BERLIN -- A top German official on Tuesday floated the possibility of the government temporarily taking stakes in technology companies to head off foreign takeovers as he proposed a "national industry strategy."
In a proposal aimed at keeping Germany competitive in a fast-changing business world, Economy Minister Peter Altmaier also backed the idea of "national and European champions." Altmaier has long been a close ally of center-right Chancellor Angela Merkel.
Altmaier said his proposal is meant to kick-start a discussion in Germany and then in Europe on an industrial strategy to handle tough global competition, particularly from China, other Asian countries and the U.S.
German officials and experts worry that the country, Europe's biggest economy, risks falling behind the pace in the development of new technologies such as artificial intelligence and electric mobility.
The most eye-catching idea in Altmaier's proposal is the concept of an "investment fund" that could as a last resort be used to protect companies that develop key technologies from being taken over. Details have yet to be thrashed out.

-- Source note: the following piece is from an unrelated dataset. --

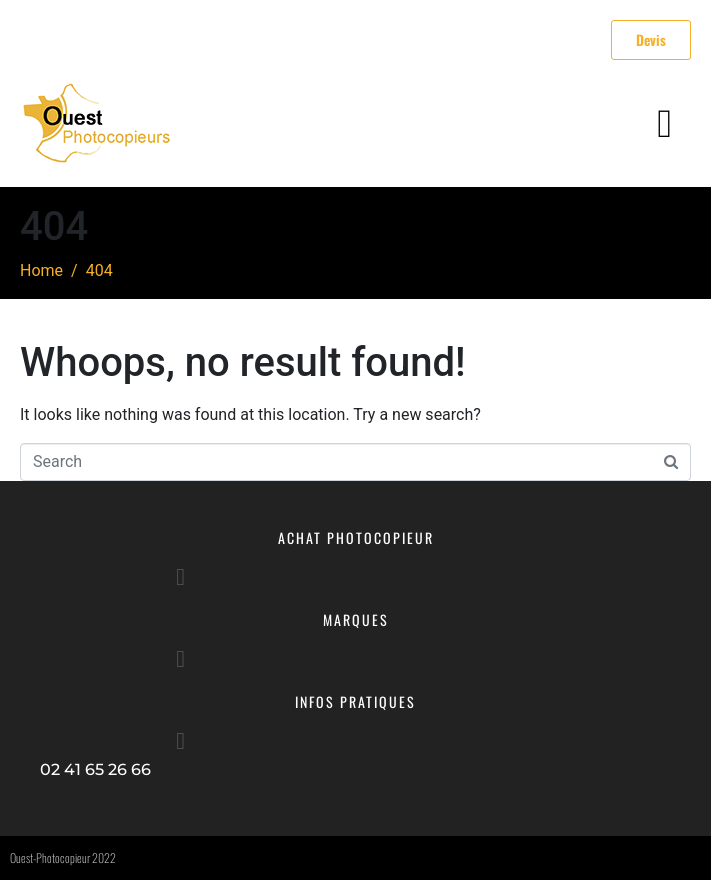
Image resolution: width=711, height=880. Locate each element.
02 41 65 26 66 (95, 769)
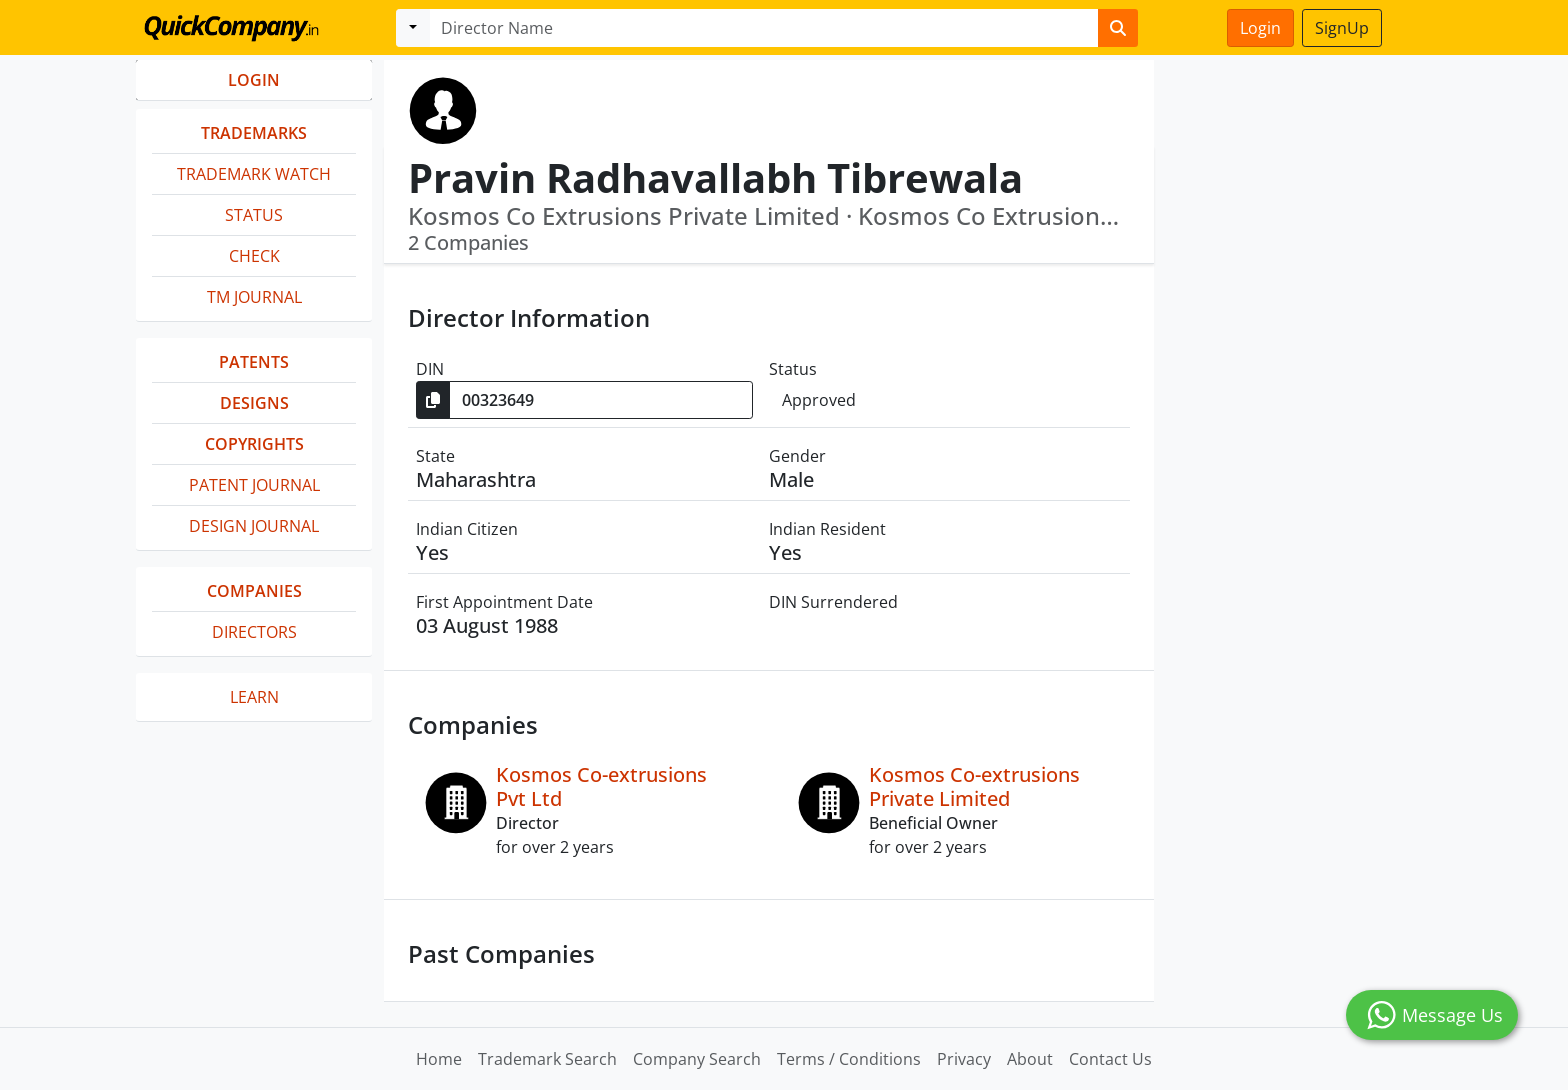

Altmaier told reporters that, given the government has stakes in telecommunications firm Deutsche Telekom and mail company Deutsche Post and is still the sole owner of German railway operator Deutsche Bahn, "it must also be possible for the state to participate for a limited time in high-tech companies that are at least as important for our future."
But he also stressed that such stakes "must not lead to permanent nationalization because the state is lousy at business." His proposal states that buying new stakes should be balanced out by the government privatizing stakes in other areas.
Altmaier pointed to the acquisition of German robotics maker Kuka by Chinese appliance manufacturer Midea in 2016 to illustrate his concerns about German tech firms being snapped up.
Altmaier's proposal expressed concern that Germany hasn't created new companies of a world-leading size in recent years. It stated that if a country lacks companies with "the necessary critical mass" to compete against big international rivals, then "this leads de facto to being shut out of a significant and growing part of the world market."
It pointed to industrial conglomerate Siemens, Thyssenkrupp, Deutsche Bank and German automakers as examples of existing "champions," along with European plane maker Airbus, and mentioned railways as another challenge.
Siemens and France's Alstom hope to merge their rail operations to form a European champion backed by their countries' governments, but European Union authorities appear skeptical about giving it antitrust clearance.
Altmaier floated the idea of giving greater weight in competition law to the global, as opposed to national or European, market.
Separately, the government already moved in December to tighten the rules on non-EU investments in areas such as the defense and telecommunications sectors, as well as the media, lowering the threshold at which it can consider blocking such plans. That partly reflected increasing concerns about Chinese investors.
Altmaier's new proposals drew a mixed response.
Reinhard Houben, a lawmaker with the pro-business opposition Free Democrats, said they smacked of "command economy."